» WHAT THE TASK ASKS: Collect every line in the entries below that contains the string "width" and copy each one in full. Case counts, so match uppercase and lowercase letters precisely.

## begin RECORD SET

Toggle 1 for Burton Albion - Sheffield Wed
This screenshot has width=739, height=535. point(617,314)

## end RECORD SET
## begin RECORD SET

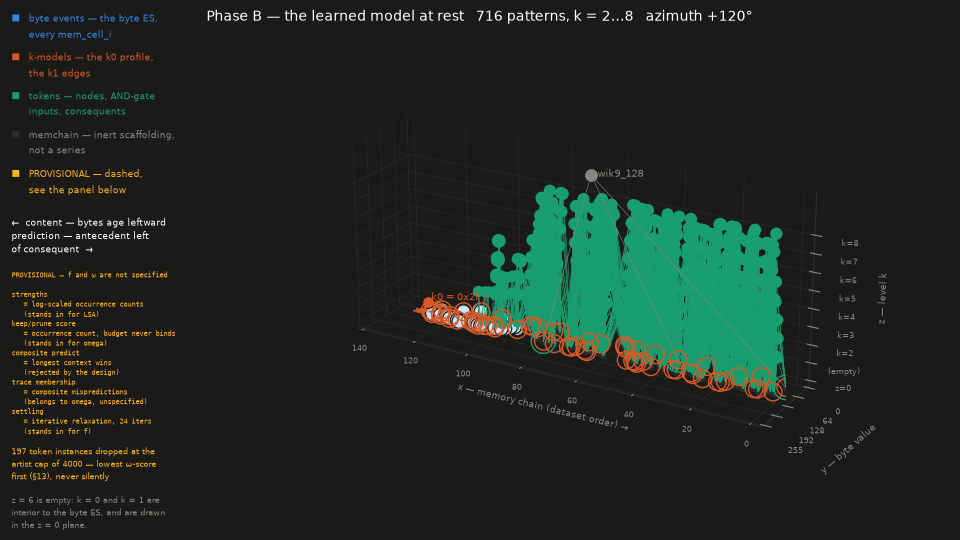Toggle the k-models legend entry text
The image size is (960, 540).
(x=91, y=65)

## end RECORD SET
## begin RECORD SET

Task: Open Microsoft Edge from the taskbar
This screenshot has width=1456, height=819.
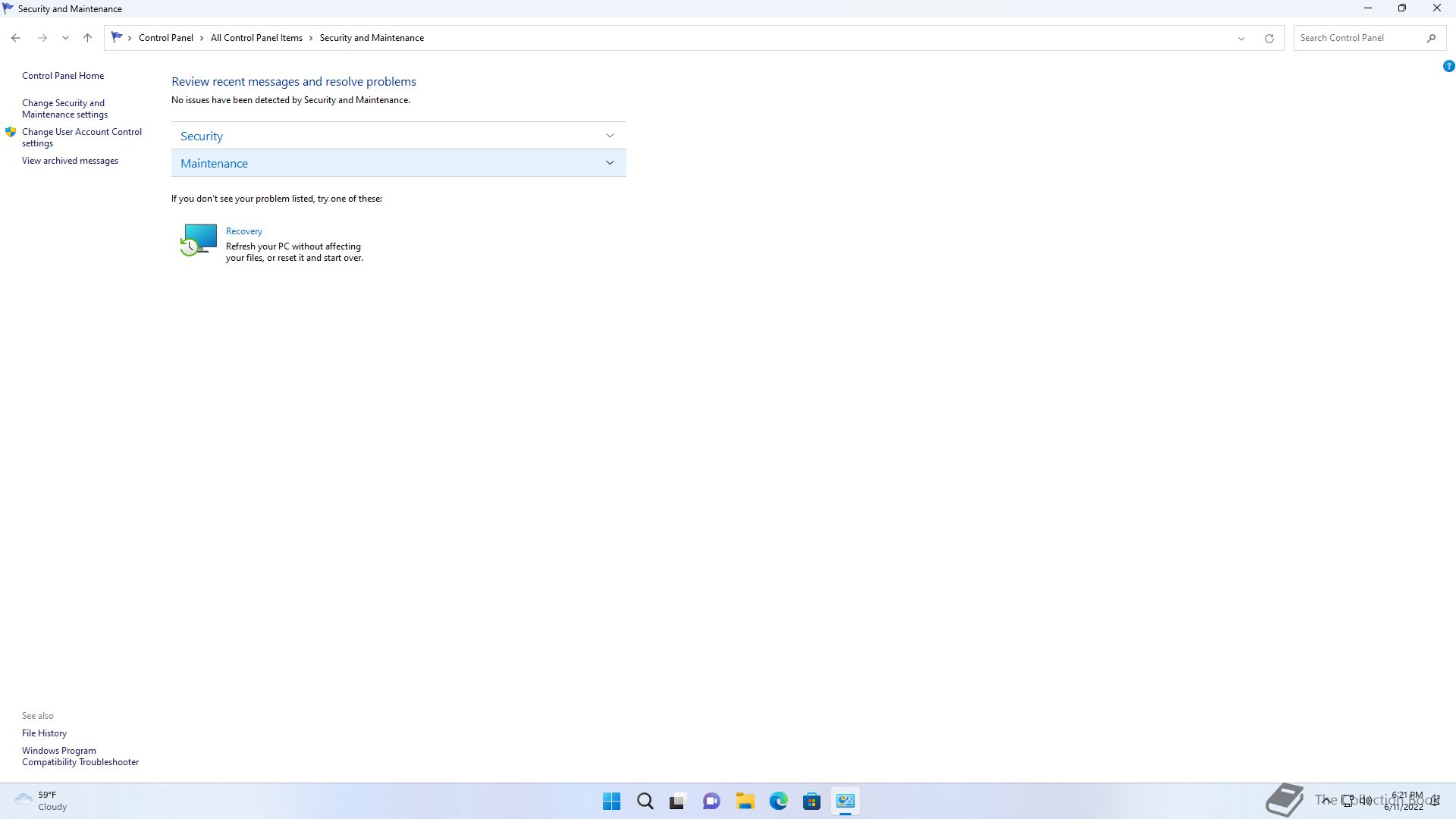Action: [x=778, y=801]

## end RECORD SET

» THE COMPLETED TASK:
This screenshot has width=739, height=535. point(617,314)
This screenshot has width=1456, height=819.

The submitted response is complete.